孝明世子はもともと病弱だったといわれるので、心労も重なり体を壊したようです。あまりにも早い死は、安東金氏による毒殺説も囁かれます。
孝明世子の死後、安東金氏の勢力は再び力を付けました。豊壌趙氏の勢力は次々と弾劾され追放されます。
純祖と孝明世子の目指した政治は挫折。朝鮮はますます一部の者が富と権力を独占する世の中になるのでした。
テレビドラマ
雲が描いた月明かり 2016 演:パク・ボゴム
史実の孝明世子と違い生母はキム氏ではなく、中殿パク氏の設定。
代理聴政を行った時代にはすでに嬪宮チョ氏と結婚していましたが。
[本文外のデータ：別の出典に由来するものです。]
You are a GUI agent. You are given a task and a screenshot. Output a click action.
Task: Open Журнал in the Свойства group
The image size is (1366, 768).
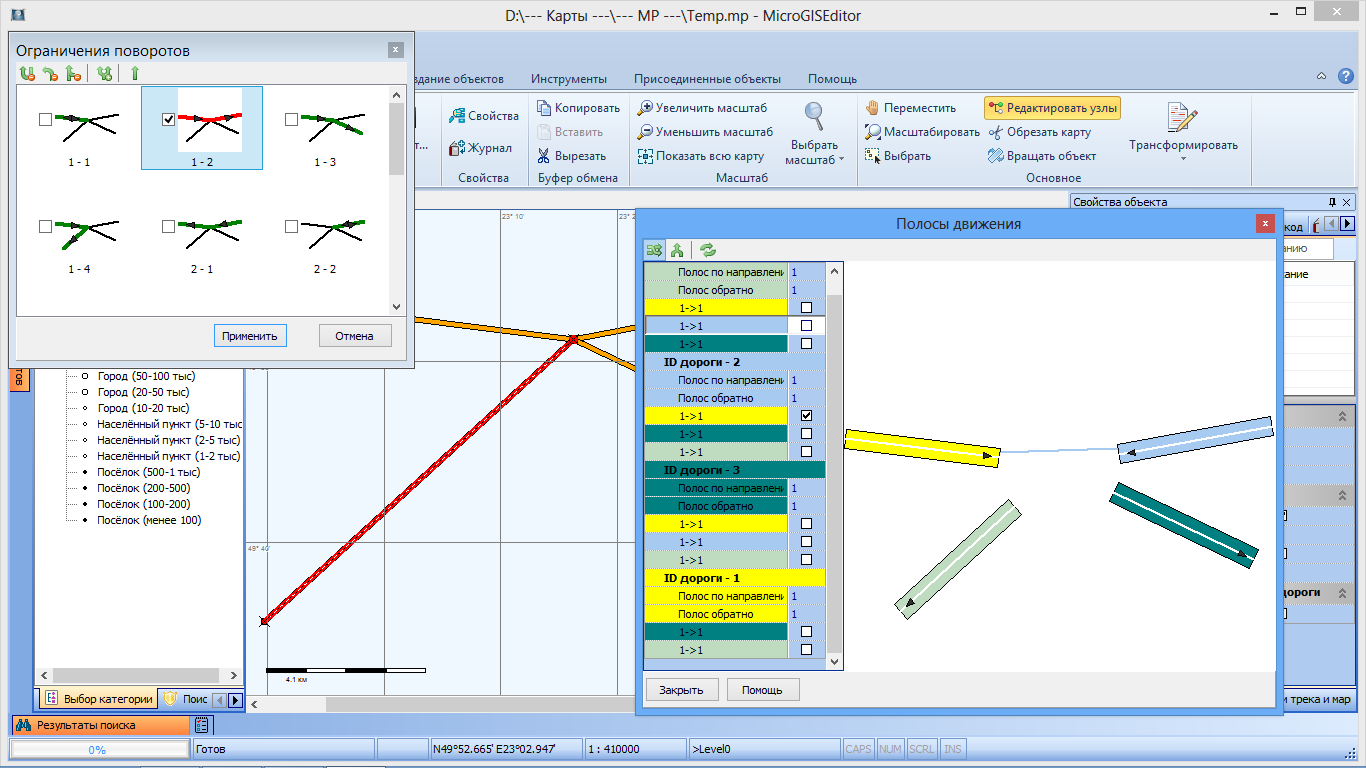click(x=481, y=148)
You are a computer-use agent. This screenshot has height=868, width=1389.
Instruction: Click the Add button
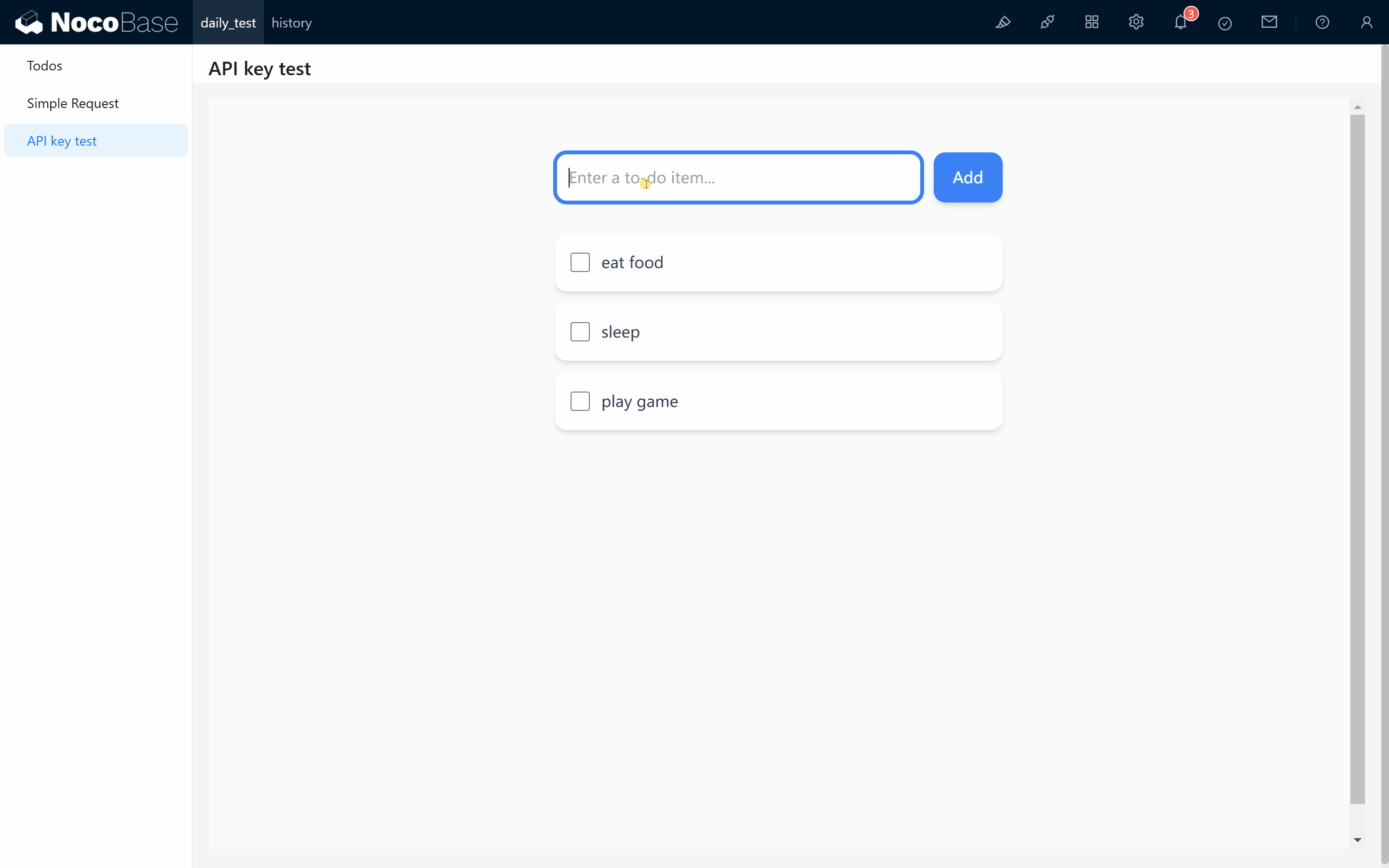(967, 177)
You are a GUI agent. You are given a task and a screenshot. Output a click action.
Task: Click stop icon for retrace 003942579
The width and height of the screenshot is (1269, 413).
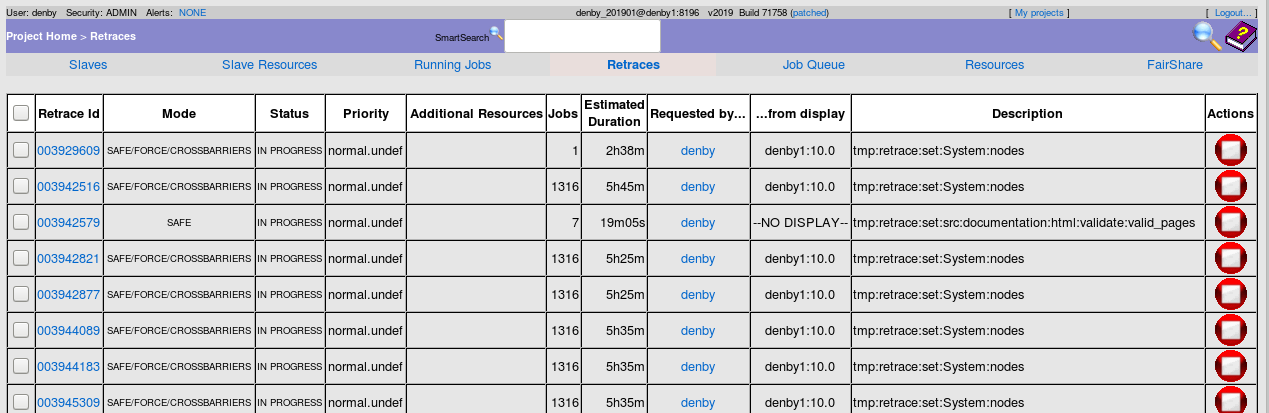[x=1230, y=223]

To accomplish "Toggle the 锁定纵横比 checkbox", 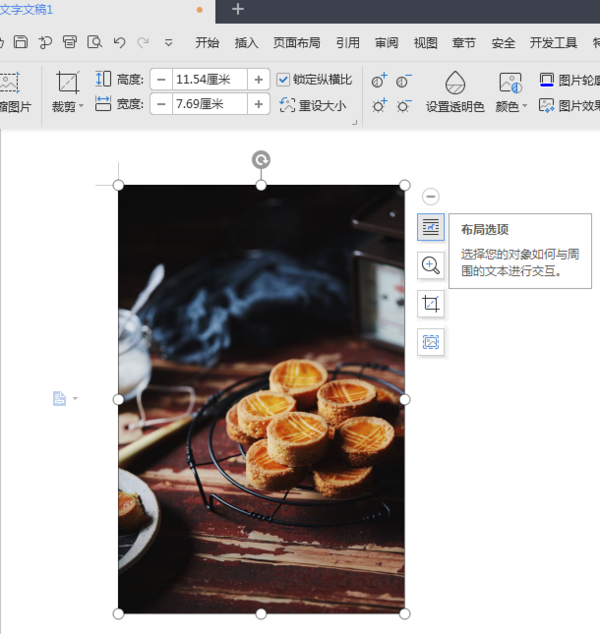I will pos(284,79).
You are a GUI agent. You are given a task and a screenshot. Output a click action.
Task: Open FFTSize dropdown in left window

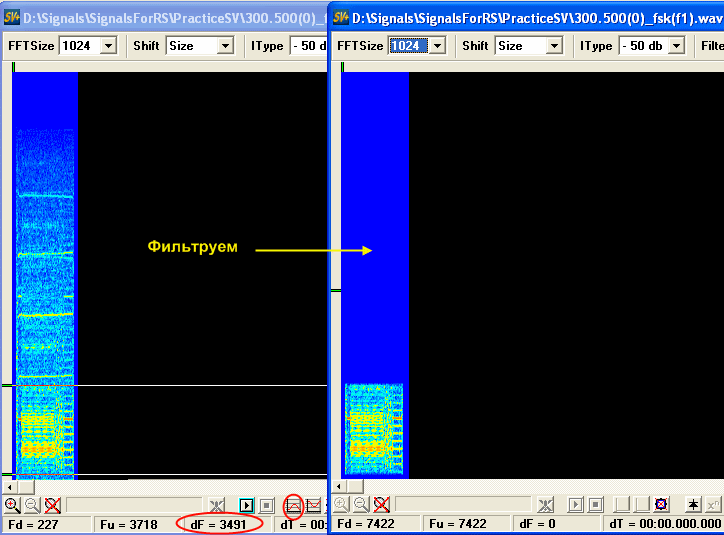click(108, 46)
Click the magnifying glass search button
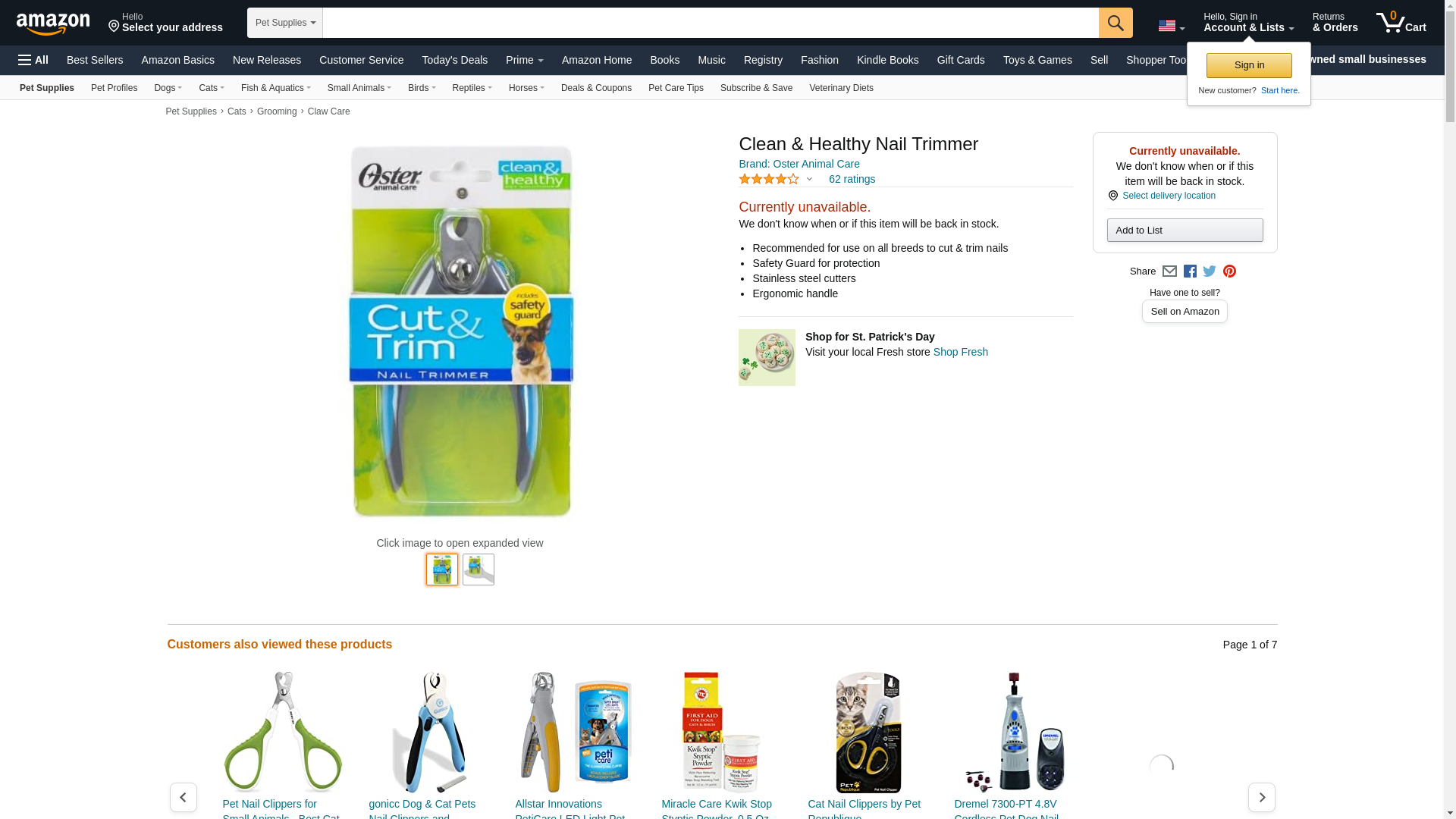Viewport: 1456px width, 819px height. coord(1116,23)
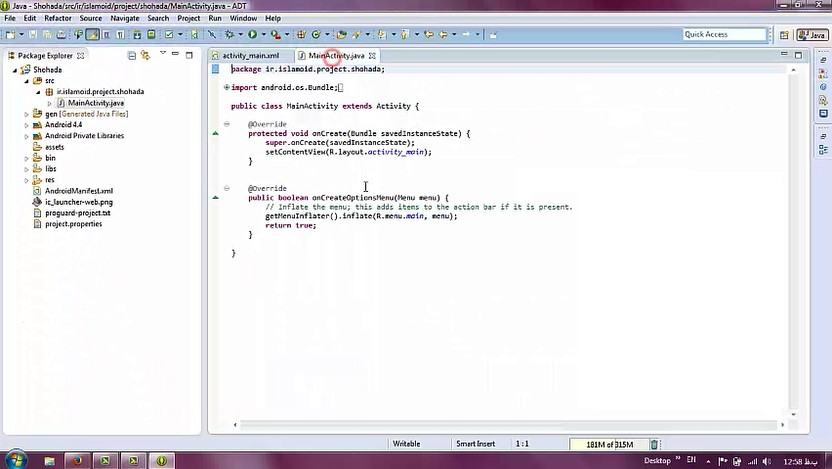Open AndroidManifest.xml in Package Explorer
Screen dimensions: 832x469
coord(78,191)
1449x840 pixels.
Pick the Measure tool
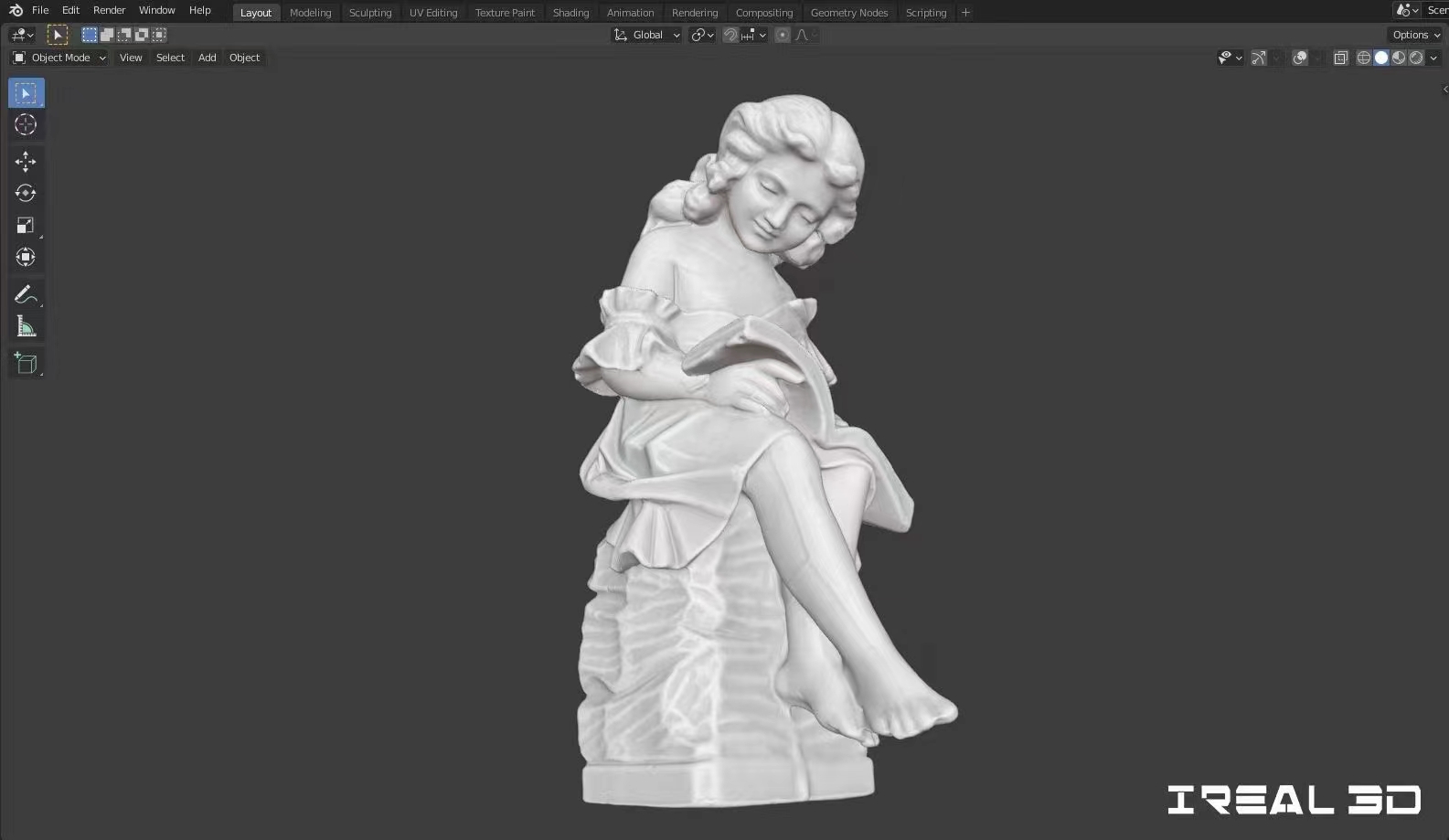click(26, 326)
ドラマではまだ結婚していません。
まとめ:朝鮮最後の希望
孝明世子 李旲(イ・ヨク)は朝鮮23代王 純祖の長男として生まれわずか3歳で世子に立てられました。
父王の命を受け18歳から政治の実務を担い、安東金氏の勢道政治に歯止めをかけようとしました。
彼はまた音楽や舞踊を愛した文武両道の才人としても知られています。
でも21歳という若さで亡くなり、彼の改革は途中で途絶えてしまいます。こうして勢道政治をとめることはできないまま朝鮮は衰退に向かうのでした。
孝明世子は朝鮮の衰退を止める最後の希望だったのかもしれません。